The author pinpoints the evolution of the Danish platoon from a more “humane” approach to war to a more negative attitude towards the Afghans, particularly when they return home from Christmas leave after confronting accidents and deaths at home. This can be seen in the tone of Chaplain Moller’s sermons as he has moved on from books and science fiction to domestic killing and the need to protect Denmark from terrorists. The result is attendance at sermons skyrockets as he tries to equate the 1525 German Peasants Revolt/Thirty Years War to 9/11 and the period that followed. The novels strength is that it zeroes in on the crisis of conscience that soldiers experience in Afghanistan and how it affects them emotionally on a daily basis. Each character has to learn to mourn, accept the unacceptable, and learn to move on and carry out their duties, which at times makes them behave rather erratically.

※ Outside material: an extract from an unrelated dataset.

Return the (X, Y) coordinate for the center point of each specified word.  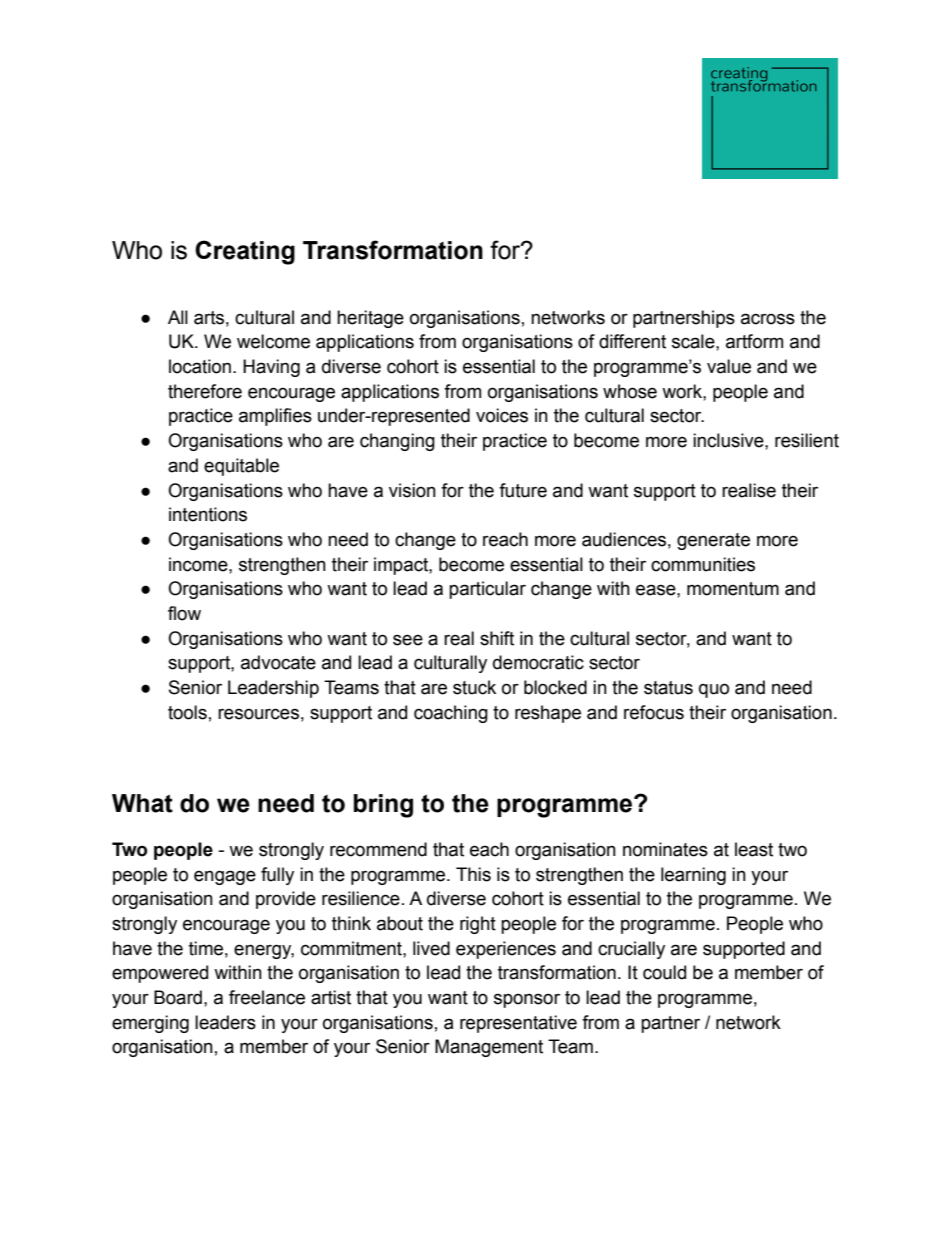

The crisis of confidence is evident early on when Girishk Mayor Ali Shar, a purist who believes in the common people and democracy refuses to make deals with the Danes. Steffensen will come to agreements with warlords, but he cannot develop a relationship with the Mayor who will be assassinated, probably by the local police commissioner. The corruption of Afghanistan abounds, the results of an American bomb going astray killing numerous Afghan civilians whose relatives are paid for their lives, the horrors of war as seen through the eyes of Simon, the medical assistant, and the Taliban tribunal whose sentences seem barbaric to foreigners, but justice to Afghanis brings the novel a high degree of tension throughout. These situations are all present for the reader to digest raising the question; why are we still there?
According to Tobias Grey in his September 1, 2019 New York Times book review;
Jensen likes to give his fiction an epic sweep. This worked well in his 2006 novel, WHY WE DROWNED which has, according to his publisher, sold more than a half million copies worldwide in 20 languages. But unlike that novel, which kept skillful control of its seafaring narrative, “The First Stone” is sabotaged by too many baggy subplots. It’s also stomach-churningly violent. The biblical heft of Jensen’s title suggests what he’s searching for, but far too often the narrative devolves into a gruesome parade of suffering.
The savagery of ordinary Afghans toward their enemies appears to know no bounds. Mutilated victims are scattered everywhere: “The villagers have flayed the skin loose from the middle of the forehead and rolled it down to the chin; it resembles a rubber mask pulled halfway down by an exhausted carnival worker.” Truth or fiction? Whatever the answer, Jensen’s novel coldly depicts a region that remains stubbornly cast in Rudyard Kipling’s mold.